INFORMATION PROVIDED section start

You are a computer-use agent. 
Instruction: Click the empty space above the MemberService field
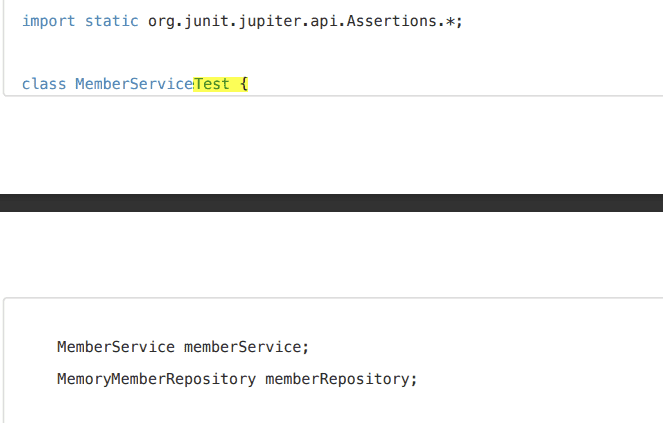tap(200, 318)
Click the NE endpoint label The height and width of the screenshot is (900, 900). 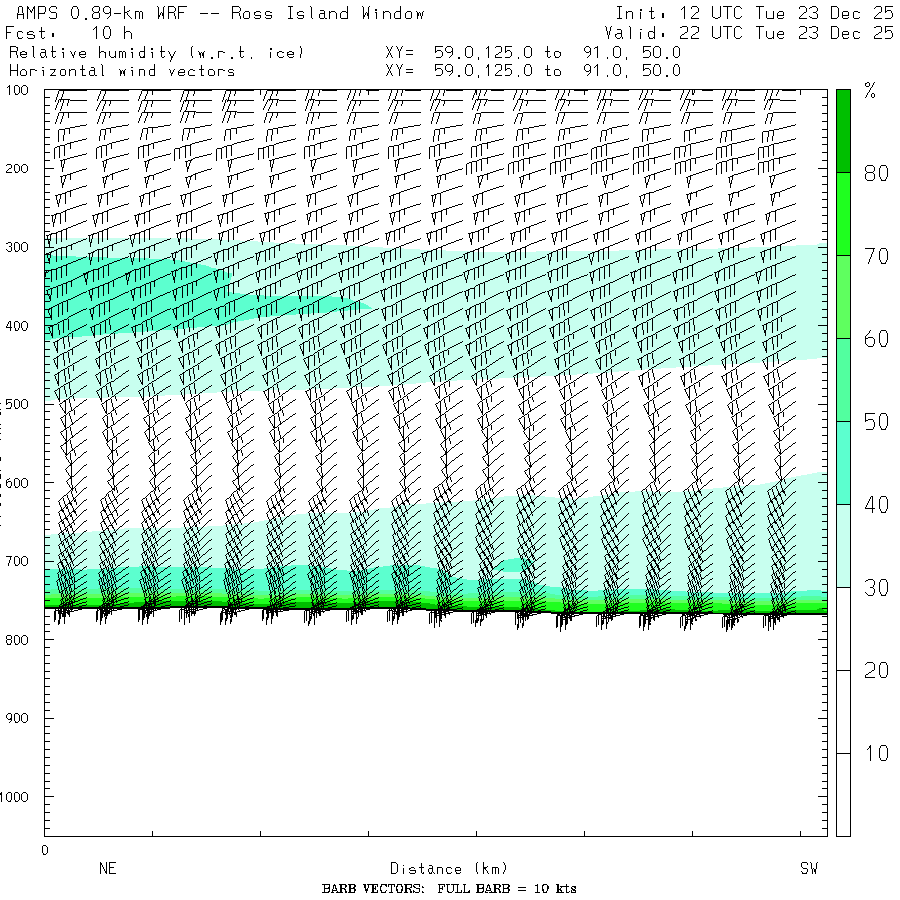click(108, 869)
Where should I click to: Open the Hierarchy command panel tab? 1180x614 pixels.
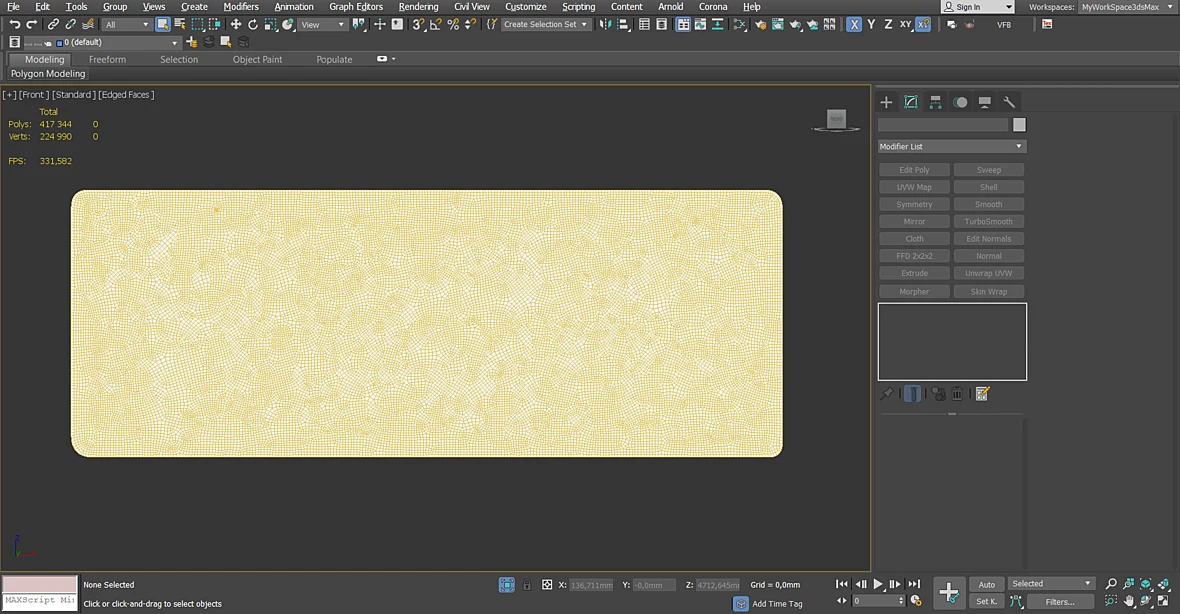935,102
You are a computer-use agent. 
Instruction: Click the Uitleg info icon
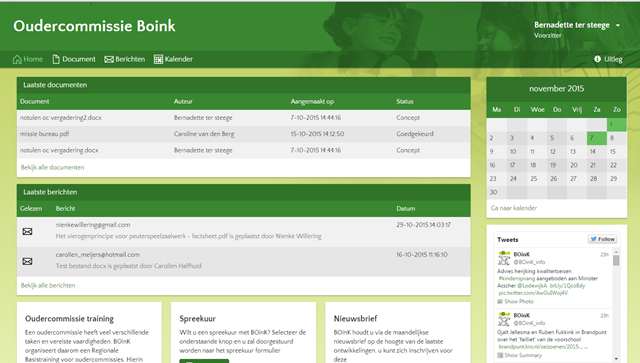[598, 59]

INFORMATION PROVIDED section end

WORK REQUIRED ▸ Word for word, write out each line from the one with "Where should I" through the end of the entries above, and omit any pictures.

ANSWER TO THIS EXERCISE ▸
Where should I click to: Open the Hierarchy command panel tab? 1180x614 pixels.
935,102
You are a computer-use agent. 
Instruction: Click the Uitleg info icon
[598, 59]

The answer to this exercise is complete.